§ **PROBLEM DESCRIPTION**: Copy the listing below word for word, keeping every line unchanged from the first to the last.

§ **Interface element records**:
######

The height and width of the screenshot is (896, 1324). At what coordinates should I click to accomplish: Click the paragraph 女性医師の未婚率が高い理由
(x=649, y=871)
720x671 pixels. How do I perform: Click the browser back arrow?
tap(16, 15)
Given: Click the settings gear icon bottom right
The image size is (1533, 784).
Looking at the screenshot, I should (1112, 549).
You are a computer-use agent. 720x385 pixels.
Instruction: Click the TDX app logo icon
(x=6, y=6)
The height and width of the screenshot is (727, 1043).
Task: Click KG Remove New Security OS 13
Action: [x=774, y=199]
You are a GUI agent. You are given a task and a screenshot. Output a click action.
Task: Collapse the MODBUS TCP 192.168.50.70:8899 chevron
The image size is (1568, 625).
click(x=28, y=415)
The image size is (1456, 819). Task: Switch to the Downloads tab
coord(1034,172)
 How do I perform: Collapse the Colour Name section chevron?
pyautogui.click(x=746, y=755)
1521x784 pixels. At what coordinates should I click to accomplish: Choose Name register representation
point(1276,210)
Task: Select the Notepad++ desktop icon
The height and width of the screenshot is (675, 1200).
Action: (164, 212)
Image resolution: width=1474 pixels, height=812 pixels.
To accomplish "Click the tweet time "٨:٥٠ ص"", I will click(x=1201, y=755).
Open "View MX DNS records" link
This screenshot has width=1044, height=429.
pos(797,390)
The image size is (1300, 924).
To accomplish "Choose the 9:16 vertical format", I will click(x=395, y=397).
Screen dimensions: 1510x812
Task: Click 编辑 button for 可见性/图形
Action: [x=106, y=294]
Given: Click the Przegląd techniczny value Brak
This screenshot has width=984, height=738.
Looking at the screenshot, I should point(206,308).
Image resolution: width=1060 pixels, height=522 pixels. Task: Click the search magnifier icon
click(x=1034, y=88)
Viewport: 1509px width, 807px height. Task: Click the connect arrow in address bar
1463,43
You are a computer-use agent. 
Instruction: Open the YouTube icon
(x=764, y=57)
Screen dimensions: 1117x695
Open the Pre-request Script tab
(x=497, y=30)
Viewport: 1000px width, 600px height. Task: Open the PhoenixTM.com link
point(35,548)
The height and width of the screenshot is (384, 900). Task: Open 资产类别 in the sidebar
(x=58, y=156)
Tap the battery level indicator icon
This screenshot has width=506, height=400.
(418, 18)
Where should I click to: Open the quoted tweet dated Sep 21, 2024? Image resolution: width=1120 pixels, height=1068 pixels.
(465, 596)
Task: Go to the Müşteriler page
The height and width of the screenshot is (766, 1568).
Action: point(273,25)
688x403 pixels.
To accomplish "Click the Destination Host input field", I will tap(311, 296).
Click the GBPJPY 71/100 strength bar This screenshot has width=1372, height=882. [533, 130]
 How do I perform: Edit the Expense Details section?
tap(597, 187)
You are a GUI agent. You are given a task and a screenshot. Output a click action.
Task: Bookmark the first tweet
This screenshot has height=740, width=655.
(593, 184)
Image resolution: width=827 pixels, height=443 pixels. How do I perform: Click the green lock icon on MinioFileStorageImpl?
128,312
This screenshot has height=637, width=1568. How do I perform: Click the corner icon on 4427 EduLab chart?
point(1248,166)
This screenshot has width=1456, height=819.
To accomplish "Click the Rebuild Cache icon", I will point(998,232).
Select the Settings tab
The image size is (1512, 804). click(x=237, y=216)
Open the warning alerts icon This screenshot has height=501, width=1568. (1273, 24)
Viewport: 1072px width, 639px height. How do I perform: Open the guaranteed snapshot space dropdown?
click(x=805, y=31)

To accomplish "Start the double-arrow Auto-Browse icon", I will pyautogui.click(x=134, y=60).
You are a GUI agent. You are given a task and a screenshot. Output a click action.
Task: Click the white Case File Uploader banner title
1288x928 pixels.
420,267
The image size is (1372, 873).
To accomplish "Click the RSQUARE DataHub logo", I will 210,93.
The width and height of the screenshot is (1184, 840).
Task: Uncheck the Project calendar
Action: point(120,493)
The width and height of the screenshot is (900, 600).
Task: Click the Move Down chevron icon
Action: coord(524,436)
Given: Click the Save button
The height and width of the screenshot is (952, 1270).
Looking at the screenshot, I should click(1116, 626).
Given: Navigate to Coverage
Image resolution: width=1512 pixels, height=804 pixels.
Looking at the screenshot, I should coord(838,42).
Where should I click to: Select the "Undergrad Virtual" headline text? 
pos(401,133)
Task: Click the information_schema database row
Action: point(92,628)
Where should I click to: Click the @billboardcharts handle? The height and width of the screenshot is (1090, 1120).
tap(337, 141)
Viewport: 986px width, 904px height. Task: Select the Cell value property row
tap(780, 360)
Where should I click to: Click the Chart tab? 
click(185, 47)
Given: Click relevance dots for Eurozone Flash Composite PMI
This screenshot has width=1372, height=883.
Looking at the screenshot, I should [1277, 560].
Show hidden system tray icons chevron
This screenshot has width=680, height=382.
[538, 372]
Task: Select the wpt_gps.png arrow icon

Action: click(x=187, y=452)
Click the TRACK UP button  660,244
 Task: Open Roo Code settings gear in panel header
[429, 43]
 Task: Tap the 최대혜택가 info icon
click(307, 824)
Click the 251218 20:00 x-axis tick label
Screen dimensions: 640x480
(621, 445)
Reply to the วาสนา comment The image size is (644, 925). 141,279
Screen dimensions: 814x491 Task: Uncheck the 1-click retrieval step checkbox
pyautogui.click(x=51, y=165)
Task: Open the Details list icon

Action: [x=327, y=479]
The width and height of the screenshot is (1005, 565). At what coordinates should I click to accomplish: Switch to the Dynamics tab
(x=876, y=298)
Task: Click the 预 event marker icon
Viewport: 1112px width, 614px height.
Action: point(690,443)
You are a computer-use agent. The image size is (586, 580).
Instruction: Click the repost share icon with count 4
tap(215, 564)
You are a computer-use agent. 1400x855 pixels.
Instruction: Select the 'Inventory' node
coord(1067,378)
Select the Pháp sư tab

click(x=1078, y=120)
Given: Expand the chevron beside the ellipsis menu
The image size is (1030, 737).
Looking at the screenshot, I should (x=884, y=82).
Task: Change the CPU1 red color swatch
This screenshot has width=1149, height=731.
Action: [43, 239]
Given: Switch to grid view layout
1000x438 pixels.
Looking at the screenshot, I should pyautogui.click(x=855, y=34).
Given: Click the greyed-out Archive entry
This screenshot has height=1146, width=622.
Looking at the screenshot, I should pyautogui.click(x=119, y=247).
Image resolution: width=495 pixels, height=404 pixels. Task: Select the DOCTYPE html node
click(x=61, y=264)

######

§ **SOLUTION TO THIS EXERCISE**:
The height and width of the screenshot is (896, 1324). At what coordinates should I click to accomplish: Click the paragraph 女性医師の未婚率が高い理由
(x=649, y=871)
720x671 pixels. How do I perform: Click the browser back arrow?
tap(16, 15)
Given: Click the settings gear icon bottom right
The image size is (1533, 784).
Looking at the screenshot, I should (1112, 549).
You are a computer-use agent. 720x385 pixels.
Instruction: Click the TDX app logo icon
(x=6, y=6)
The height and width of the screenshot is (727, 1043).
Task: Click KG Remove New Security OS 13
Action: [x=774, y=199]
You are a GUI agent. You are given a task and a screenshot. Output a click action.
Task: Collapse the MODBUS TCP 192.168.50.70:8899 chevron
The image size is (1568, 625).
click(x=28, y=415)
The image size is (1456, 819). Task: Switch to the Downloads tab
coord(1034,172)
 How do I perform: Collapse the Colour Name section chevron?
pyautogui.click(x=746, y=755)
1521x784 pixels. At what coordinates should I click to accomplish: Choose Name register representation
point(1276,210)
Task: Select the Notepad++ desktop icon
The height and width of the screenshot is (675, 1200).
Action: (164, 212)
Image resolution: width=1474 pixels, height=812 pixels.
To accomplish "Click the tweet time "٨:٥٠ ص"", I will click(x=1201, y=755).
Open "View MX DNS records" link
This screenshot has width=1044, height=429.
pos(797,390)
The image size is (1300, 924).
To accomplish "Choose the 9:16 vertical format", I will click(x=395, y=397).
Screen dimensions: 1510x812
Task: Click 编辑 button for 可见性/图形
Action: [x=106, y=294]
Given: Click the Przegląd techniczny value Brak
This screenshot has width=984, height=738.
Looking at the screenshot, I should point(206,308).
Image resolution: width=1060 pixels, height=522 pixels. Task: Click the search magnifier icon
click(x=1034, y=88)
Viewport: 1509px width, 807px height. Task: Click the connect arrow in address bar
1463,43
You are a computer-use agent. 
Instruction: Open the YouTube icon
(x=764, y=57)
Screen dimensions: 1117x695
Open the Pre-request Script tab
(x=497, y=30)
Viewport: 1000px width, 600px height. Task: Open the PhoenixTM.com link
point(35,548)
The height and width of the screenshot is (384, 900). Task: Open 资产类别 in the sidebar
(x=58, y=156)
Tap the battery level indicator icon
This screenshot has width=506, height=400.
(418, 18)
Where should I click to: Open the quoted tweet dated Sep 21, 2024? Image resolution: width=1120 pixels, height=1068 pixels.
(465, 596)
Task: Go to the Müşteriler page
The height and width of the screenshot is (766, 1568).
Action: point(273,25)
688x403 pixels.
To accomplish "Click the Destination Host input field", I will tap(311, 296).
Click the GBPJPY 71/100 strength bar This screenshot has width=1372, height=882. [533, 130]
 How do I perform: Edit the Expense Details section?
tap(597, 187)
You are a GUI agent. You are given a task and a screenshot. Output a click action.
Task: Bookmark the first tweet
This screenshot has height=740, width=655.
(593, 184)
Image resolution: width=827 pixels, height=443 pixels. How do I perform: Click the green lock icon on MinioFileStorageImpl?
128,312
This screenshot has height=637, width=1568. How do I perform: Click the corner icon on 4427 EduLab chart?
point(1248,166)
This screenshot has width=1456, height=819.
To accomplish "Click the Rebuild Cache icon", I will point(998,232).
Select the Settings tab
The image size is (1512, 804). click(x=237, y=216)
Open the warning alerts icon This screenshot has height=501, width=1568. (1273, 24)
Viewport: 1072px width, 639px height. How do I perform: Open the guaranteed snapshot space dropdown?
click(x=805, y=31)

To accomplish "Start the double-arrow Auto-Browse icon", I will pyautogui.click(x=134, y=60).
You are a GUI agent. You are given a task and a screenshot. Output a click action.
Task: Click the white Case File Uploader banner title
1288x928 pixels.
420,267
The image size is (1372, 873).
To accomplish "Click the RSQUARE DataHub logo", I will 210,93.
The width and height of the screenshot is (1184, 840).
Task: Uncheck the Project calendar
Action: point(120,493)
The width and height of the screenshot is (900, 600).
Task: Click the Move Down chevron icon
Action: coord(524,436)
Given: Click the Save button
The height and width of the screenshot is (952, 1270).
Looking at the screenshot, I should click(1116, 626).
Given: Navigate to Coverage
Image resolution: width=1512 pixels, height=804 pixels.
Looking at the screenshot, I should coord(838,42).
Where should I click to: Select the "Undergrad Virtual" headline text? 
pos(401,133)
Task: Click the information_schema database row
Action: point(92,628)
Where should I click to: Click the @billboardcharts handle? The height and width of the screenshot is (1090, 1120).
tap(337, 141)
Viewport: 986px width, 904px height. Task: Select the Cell value property row
tap(780, 360)
Where should I click to: Click the Chart tab? 
click(185, 47)
Given: Click relevance dots for Eurozone Flash Composite PMI
This screenshot has width=1372, height=883.
Looking at the screenshot, I should [1277, 560].
Show hidden system tray icons chevron
This screenshot has width=680, height=382.
[538, 372]
Task: Select the wpt_gps.png arrow icon

Action: click(x=187, y=452)
Click the TRACK UP button  660,244
 Task: Open Roo Code settings gear in panel header
[429, 43]
 Task: Tap the 최대혜택가 info icon
click(307, 824)
Click the 251218 20:00 x-axis tick label
Screen dimensions: 640x480
(621, 445)
Reply to the วาสนา comment The image size is (644, 925). 141,279
Screen dimensions: 814x491 Task: Uncheck the 1-click retrieval step checkbox
pyautogui.click(x=51, y=165)
Task: Open the Details list icon

Action: [x=327, y=479]
The width and height of the screenshot is (1005, 565). At what coordinates should I click to accomplish: Switch to the Dynamics tab
(x=876, y=298)
Task: Click the 预 event marker icon
Viewport: 1112px width, 614px height.
Action: point(690,443)
You are a computer-use agent. The image size is (586, 580).
Instruction: Click the repost share icon with count 4
tap(215, 564)
You are a computer-use agent. 1400x855 pixels.
Instruction: Select the 'Inventory' node
coord(1067,378)
Select the Pháp sư tab

click(x=1078, y=120)
Given: Expand the chevron beside the ellipsis menu
The image size is (1030, 737).
Looking at the screenshot, I should (x=884, y=82).
Task: Change the CPU1 red color swatch
This screenshot has width=1149, height=731.
Action: [43, 239]
Given: Switch to grid view layout
1000x438 pixels.
Looking at the screenshot, I should pyautogui.click(x=855, y=34).
Given: Click the greyed-out Archive entry
This screenshot has height=1146, width=622.
Looking at the screenshot, I should pyautogui.click(x=119, y=247).
Image resolution: width=495 pixels, height=404 pixels. Task: Select the DOCTYPE html node
click(x=61, y=264)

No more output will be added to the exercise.